» EXERCISE DETAILS
Work through the records below and tally every line containing "will". Reply with the total alone.

Collected data entries

################

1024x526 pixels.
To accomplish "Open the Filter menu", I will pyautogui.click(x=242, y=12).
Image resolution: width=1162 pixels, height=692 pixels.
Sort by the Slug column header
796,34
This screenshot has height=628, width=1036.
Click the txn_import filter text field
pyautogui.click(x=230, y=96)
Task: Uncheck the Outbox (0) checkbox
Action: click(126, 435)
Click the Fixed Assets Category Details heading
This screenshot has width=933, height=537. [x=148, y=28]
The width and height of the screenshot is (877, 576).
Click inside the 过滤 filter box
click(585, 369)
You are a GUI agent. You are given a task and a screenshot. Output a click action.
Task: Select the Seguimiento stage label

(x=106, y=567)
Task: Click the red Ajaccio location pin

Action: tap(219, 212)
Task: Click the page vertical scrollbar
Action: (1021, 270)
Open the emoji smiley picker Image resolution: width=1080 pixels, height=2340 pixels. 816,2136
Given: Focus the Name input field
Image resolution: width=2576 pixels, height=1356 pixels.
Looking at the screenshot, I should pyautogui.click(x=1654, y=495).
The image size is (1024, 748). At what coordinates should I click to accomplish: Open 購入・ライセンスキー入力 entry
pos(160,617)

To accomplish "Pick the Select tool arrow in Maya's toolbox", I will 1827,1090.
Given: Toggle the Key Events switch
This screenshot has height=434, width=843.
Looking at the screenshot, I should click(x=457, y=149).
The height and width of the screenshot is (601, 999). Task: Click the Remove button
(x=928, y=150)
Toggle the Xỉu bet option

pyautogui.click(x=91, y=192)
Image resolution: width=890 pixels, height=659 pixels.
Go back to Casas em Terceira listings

################

» ANSWER TO THIS TASK
2